Collected data entries:

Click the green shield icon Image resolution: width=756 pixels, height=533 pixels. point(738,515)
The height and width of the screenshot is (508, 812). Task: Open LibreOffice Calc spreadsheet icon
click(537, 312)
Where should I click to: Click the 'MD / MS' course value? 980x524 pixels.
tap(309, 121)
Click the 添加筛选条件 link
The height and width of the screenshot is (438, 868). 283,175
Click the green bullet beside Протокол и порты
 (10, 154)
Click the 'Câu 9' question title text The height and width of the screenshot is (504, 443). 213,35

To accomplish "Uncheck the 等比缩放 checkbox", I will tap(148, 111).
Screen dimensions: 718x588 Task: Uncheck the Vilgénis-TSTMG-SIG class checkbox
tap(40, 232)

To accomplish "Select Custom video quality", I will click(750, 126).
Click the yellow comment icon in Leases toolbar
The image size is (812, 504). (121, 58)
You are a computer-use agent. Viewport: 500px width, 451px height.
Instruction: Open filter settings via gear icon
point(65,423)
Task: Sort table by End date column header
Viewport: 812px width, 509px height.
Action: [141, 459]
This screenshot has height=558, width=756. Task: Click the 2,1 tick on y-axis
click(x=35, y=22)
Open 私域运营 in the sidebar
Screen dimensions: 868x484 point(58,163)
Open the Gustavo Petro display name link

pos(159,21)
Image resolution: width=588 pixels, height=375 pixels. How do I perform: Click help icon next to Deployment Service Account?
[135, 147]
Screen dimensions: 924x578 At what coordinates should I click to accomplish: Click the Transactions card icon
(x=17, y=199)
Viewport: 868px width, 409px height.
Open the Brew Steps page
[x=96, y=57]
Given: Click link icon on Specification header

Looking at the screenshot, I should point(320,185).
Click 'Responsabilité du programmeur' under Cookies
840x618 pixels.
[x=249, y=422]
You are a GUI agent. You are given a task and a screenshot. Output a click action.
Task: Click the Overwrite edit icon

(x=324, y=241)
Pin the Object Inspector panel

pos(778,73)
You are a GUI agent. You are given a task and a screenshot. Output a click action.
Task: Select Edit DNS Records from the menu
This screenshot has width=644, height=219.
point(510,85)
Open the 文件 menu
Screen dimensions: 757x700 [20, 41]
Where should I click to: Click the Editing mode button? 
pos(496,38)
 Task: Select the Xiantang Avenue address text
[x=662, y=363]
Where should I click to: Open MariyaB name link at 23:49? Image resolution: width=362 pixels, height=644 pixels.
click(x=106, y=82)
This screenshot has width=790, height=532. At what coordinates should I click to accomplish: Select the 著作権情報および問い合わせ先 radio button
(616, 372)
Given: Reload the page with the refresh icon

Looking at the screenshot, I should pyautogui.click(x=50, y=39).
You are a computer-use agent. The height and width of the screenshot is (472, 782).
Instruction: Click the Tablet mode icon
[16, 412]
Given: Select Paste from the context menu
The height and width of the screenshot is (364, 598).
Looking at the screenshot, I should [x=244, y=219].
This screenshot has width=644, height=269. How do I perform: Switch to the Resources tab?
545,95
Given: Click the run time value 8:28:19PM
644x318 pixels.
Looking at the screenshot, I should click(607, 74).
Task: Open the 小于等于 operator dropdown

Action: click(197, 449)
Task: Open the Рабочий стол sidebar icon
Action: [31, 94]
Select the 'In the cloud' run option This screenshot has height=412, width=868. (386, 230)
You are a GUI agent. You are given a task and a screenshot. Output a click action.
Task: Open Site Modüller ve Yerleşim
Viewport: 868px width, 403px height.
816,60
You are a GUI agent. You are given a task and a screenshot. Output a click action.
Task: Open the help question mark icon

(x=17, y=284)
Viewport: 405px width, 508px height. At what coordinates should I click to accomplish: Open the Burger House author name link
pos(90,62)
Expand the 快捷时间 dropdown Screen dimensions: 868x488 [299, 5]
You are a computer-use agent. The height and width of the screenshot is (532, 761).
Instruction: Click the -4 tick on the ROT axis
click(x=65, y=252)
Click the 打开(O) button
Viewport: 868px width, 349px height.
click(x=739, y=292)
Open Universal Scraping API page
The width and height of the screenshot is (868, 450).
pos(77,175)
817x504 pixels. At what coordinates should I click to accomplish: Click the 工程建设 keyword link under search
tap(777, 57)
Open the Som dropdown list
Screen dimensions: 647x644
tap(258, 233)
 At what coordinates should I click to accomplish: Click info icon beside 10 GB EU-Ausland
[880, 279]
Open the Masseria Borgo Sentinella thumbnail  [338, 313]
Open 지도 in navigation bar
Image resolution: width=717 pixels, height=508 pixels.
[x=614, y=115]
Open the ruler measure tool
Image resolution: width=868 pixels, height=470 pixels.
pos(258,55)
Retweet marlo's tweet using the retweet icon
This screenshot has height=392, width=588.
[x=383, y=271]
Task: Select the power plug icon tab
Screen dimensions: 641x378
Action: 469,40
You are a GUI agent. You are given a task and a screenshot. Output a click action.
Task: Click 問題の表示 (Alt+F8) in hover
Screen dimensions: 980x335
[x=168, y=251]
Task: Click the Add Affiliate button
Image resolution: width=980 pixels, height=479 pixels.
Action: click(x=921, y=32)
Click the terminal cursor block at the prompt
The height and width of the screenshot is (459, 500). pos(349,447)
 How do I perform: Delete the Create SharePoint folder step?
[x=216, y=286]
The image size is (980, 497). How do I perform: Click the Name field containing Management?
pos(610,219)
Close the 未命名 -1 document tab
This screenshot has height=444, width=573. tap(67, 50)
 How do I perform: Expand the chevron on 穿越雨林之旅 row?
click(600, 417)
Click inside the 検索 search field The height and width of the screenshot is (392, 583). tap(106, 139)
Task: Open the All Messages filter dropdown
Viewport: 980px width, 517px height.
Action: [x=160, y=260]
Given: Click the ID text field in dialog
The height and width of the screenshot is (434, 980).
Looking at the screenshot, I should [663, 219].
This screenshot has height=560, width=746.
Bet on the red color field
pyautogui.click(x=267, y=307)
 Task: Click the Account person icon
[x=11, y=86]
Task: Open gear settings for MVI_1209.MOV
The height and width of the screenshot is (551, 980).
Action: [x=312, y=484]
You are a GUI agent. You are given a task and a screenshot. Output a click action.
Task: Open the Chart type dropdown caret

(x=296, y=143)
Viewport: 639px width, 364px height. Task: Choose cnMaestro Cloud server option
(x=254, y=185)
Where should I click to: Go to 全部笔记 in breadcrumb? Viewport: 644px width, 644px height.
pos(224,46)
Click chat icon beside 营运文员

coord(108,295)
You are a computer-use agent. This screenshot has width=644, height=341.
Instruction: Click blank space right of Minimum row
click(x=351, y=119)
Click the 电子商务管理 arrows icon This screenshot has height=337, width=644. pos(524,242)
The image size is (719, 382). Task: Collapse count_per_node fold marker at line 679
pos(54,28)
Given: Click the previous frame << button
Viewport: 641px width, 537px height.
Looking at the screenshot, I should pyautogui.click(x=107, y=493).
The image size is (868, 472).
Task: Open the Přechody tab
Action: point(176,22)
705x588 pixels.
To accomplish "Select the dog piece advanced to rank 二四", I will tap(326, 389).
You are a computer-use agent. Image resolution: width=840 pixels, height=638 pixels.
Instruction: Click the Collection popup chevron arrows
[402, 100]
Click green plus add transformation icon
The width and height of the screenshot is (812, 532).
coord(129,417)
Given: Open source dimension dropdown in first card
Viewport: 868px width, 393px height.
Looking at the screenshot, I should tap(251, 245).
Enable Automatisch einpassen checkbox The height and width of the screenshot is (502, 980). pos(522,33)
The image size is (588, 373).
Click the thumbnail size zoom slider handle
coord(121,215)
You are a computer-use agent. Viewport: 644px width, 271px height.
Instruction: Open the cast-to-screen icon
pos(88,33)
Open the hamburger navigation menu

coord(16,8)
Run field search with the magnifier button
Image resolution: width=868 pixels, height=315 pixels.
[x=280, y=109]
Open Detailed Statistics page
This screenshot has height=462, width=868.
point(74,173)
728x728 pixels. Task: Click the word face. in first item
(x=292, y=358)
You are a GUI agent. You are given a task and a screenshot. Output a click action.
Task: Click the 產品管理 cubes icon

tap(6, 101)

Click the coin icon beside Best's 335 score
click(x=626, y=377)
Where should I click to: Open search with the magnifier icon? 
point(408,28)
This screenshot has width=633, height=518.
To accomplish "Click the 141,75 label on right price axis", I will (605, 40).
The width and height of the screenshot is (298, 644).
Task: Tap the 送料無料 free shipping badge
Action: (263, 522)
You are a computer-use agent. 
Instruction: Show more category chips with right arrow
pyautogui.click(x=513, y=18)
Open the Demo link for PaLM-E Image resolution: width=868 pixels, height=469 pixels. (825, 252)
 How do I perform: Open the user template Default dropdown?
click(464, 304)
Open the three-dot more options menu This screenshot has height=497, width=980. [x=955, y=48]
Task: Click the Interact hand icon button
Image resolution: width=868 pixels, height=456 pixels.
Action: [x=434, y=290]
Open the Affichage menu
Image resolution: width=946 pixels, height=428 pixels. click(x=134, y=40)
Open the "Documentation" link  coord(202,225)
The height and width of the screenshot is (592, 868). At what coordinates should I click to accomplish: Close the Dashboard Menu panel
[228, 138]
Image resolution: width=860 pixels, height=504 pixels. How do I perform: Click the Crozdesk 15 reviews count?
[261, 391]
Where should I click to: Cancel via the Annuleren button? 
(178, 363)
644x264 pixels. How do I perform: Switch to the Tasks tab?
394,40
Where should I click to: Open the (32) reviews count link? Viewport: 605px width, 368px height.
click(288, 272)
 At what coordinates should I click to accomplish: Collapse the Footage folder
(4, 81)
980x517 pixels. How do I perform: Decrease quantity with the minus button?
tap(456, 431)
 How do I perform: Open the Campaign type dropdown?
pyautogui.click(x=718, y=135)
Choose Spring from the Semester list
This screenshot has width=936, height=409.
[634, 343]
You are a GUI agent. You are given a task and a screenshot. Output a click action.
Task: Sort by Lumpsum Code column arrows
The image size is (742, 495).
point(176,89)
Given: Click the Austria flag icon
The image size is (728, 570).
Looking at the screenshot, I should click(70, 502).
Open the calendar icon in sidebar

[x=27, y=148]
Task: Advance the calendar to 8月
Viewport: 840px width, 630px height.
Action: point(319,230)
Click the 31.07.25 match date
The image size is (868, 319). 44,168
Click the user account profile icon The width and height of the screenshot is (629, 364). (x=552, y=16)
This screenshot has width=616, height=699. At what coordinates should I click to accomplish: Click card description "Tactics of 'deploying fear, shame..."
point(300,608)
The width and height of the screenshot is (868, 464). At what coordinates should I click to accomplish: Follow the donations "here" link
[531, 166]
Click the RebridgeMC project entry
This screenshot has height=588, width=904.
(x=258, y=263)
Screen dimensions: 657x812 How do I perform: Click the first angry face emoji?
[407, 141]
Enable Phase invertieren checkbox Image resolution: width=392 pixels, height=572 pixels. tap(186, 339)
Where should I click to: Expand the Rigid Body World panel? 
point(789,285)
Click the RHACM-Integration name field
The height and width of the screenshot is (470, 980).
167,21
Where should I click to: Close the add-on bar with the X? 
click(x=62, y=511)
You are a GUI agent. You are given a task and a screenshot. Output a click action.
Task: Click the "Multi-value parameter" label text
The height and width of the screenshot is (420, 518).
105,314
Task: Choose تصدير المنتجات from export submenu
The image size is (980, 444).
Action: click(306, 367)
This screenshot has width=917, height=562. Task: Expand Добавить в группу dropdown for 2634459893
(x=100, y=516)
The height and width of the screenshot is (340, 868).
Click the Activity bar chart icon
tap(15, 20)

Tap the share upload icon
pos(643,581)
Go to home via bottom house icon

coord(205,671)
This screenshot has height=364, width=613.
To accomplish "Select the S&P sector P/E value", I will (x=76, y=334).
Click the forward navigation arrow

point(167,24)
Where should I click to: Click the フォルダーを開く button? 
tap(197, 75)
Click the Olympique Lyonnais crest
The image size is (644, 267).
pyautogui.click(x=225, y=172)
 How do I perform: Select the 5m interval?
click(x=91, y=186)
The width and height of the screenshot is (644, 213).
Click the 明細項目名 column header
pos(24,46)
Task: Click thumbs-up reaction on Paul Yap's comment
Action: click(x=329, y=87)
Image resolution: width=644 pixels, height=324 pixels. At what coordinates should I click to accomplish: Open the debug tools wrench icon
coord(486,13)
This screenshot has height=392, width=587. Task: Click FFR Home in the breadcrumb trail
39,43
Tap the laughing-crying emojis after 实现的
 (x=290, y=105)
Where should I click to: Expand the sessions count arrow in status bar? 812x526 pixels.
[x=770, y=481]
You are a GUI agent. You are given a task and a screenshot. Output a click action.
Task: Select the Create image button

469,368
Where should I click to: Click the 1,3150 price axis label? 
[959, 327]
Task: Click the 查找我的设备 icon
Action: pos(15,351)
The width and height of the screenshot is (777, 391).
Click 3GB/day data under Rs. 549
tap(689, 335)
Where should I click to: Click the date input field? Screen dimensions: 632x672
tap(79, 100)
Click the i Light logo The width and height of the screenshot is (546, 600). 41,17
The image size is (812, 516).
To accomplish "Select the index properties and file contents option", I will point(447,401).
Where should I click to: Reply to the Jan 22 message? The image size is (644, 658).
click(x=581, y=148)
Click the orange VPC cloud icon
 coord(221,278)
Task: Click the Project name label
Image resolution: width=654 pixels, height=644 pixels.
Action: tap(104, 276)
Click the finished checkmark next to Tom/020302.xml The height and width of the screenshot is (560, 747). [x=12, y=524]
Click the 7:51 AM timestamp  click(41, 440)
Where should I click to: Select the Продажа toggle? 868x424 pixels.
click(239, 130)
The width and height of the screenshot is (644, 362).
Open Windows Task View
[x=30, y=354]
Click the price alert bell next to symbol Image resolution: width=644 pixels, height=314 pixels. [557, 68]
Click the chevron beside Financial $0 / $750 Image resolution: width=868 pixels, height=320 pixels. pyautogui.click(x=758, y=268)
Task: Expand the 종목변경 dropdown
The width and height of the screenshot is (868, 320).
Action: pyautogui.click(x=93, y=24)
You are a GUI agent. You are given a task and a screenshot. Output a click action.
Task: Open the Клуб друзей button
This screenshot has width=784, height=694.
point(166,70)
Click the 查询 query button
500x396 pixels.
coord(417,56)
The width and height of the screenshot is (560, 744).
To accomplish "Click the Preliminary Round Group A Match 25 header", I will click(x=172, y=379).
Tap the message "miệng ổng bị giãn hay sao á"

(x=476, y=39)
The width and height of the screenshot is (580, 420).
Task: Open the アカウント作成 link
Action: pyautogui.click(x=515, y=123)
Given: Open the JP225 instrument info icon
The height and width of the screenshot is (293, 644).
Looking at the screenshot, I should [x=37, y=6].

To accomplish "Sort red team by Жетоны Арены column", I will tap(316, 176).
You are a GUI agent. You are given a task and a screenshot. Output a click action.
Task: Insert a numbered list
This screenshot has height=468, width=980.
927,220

▶ **Task details**
Keeping every character as it is, restate the lines above that run from the line with "Click the RebridgeMC project entry" through the line with "Click the Olympique Lyonnais crest", both included, and nothing else.

▶ **Worked solution**
Click the RebridgeMC project entry
This screenshot has height=588, width=904.
(x=258, y=263)
Screen dimensions: 657x812 How do I perform: Click the first angry face emoji?
[407, 141]
Enable Phase invertieren checkbox Image resolution: width=392 pixels, height=572 pixels. tap(186, 339)
Where should I click to: Expand the Rigid Body World panel? 
point(789,285)
Click the RHACM-Integration name field
The height and width of the screenshot is (470, 980).
167,21
Where should I click to: Close the add-on bar with the X? 
click(x=62, y=511)
You are a GUI agent. You are given a task and a screenshot. Output a click action.
Task: Click the "Multi-value parameter" label text
The height and width of the screenshot is (420, 518).
105,314
Task: Choose تصدير المنتجات from export submenu
The image size is (980, 444).
Action: click(306, 367)
This screenshot has width=917, height=562. Task: Expand Добавить в группу dropdown for 2634459893
(x=100, y=516)
The height and width of the screenshot is (340, 868).
Click the Activity bar chart icon
tap(15, 20)

Tap the share upload icon
pos(643,581)
Go to home via bottom house icon

coord(205,671)
This screenshot has height=364, width=613.
To accomplish "Select the S&P sector P/E value", I will (x=76, y=334).
Click the forward navigation arrow

point(167,24)
Where should I click to: Click the フォルダーを開く button? 
tap(197, 75)
Click the Olympique Lyonnais crest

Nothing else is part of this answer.